§ **Directions**
Give the number of lines in the records below that include "arrow", and nothing more.
#### Input data ####
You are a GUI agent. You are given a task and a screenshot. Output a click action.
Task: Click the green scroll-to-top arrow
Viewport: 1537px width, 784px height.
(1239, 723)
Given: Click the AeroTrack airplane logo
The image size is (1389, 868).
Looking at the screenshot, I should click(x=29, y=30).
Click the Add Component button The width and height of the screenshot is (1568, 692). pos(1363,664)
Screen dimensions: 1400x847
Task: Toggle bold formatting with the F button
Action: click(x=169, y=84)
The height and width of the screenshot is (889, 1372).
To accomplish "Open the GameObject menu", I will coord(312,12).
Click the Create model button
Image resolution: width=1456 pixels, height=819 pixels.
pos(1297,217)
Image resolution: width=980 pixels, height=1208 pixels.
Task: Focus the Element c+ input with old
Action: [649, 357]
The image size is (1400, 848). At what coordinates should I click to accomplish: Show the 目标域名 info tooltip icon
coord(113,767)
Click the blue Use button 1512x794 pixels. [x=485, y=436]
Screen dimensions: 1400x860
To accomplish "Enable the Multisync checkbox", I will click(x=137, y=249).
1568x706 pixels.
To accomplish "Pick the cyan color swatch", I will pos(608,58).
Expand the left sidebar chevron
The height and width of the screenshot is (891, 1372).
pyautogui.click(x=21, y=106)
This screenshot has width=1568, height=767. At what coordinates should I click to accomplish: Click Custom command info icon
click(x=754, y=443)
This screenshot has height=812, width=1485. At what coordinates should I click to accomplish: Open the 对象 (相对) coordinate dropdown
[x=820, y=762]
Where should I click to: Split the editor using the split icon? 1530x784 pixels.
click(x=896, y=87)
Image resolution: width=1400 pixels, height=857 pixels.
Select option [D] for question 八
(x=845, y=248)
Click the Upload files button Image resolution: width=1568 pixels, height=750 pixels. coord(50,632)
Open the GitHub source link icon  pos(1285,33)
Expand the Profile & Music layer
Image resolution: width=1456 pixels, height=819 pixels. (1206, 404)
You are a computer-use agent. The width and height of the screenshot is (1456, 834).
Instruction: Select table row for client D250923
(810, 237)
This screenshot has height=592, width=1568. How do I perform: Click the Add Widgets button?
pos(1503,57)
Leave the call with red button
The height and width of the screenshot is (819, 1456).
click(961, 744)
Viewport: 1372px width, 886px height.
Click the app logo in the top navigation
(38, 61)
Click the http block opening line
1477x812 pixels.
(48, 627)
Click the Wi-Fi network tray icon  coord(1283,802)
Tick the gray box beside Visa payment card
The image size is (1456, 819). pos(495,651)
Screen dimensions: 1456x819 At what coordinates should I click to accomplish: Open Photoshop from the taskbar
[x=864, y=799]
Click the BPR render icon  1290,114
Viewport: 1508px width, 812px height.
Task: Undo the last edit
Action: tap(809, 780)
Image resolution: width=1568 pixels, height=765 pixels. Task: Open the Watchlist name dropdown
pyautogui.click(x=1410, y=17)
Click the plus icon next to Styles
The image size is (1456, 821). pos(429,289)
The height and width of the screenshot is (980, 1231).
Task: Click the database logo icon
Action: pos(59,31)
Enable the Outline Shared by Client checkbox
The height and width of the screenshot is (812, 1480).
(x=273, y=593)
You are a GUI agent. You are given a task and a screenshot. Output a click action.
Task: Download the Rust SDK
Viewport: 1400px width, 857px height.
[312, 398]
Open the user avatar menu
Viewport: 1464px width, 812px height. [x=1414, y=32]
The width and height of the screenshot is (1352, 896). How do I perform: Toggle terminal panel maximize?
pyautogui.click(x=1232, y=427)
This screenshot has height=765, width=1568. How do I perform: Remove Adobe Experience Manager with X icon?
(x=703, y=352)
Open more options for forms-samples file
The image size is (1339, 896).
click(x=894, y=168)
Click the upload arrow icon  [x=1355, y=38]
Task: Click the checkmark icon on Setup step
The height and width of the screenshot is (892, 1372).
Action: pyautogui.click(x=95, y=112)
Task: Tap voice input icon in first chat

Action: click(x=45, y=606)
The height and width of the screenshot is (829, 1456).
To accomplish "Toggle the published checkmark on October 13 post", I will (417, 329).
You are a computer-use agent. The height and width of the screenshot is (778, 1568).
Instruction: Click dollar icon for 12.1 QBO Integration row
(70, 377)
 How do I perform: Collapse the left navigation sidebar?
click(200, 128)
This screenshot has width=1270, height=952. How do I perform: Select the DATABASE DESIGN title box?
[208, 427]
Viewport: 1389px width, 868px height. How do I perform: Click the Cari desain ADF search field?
####
§ **Result below**
2